[What the task asks]
Format the entries as a Markdown table with the columns Row and Entry line, numbering each line and leaving out blank lines. Begin at the line that contains "This screenshot has height=805, width=1512." and stop after the last line of the entries.

[Input for this task]
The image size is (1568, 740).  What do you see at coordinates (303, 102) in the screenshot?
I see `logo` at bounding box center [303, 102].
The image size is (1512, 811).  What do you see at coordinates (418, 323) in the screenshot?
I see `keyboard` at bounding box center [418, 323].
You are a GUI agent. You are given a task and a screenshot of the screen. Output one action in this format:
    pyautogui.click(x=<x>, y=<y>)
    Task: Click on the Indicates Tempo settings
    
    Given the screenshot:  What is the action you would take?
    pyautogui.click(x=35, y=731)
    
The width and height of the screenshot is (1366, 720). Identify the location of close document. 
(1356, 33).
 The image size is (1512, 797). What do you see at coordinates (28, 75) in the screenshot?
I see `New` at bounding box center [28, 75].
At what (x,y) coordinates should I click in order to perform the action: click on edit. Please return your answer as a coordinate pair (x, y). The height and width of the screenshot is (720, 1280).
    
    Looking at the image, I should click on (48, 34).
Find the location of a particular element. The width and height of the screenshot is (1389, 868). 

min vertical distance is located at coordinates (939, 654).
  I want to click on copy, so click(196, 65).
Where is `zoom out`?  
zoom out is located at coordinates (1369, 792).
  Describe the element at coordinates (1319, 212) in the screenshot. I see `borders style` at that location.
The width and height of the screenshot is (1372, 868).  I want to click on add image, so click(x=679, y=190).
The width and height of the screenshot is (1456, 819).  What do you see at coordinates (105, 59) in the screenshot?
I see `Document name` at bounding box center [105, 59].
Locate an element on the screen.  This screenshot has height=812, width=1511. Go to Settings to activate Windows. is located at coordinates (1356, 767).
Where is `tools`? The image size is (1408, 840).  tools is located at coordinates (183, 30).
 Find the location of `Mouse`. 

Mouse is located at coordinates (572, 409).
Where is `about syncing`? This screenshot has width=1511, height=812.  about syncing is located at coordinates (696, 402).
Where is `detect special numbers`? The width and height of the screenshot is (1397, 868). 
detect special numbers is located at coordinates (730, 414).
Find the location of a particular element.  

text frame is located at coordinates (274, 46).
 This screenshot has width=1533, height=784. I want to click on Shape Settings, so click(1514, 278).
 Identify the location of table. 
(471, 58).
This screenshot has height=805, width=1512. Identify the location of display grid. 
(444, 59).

[Exercise answer]
| Row | Entry line |
|---|---|
| 1 | This screenshot has height=805, width=1512. Identify the location of display grid.  |
| 2 | (444, 59). |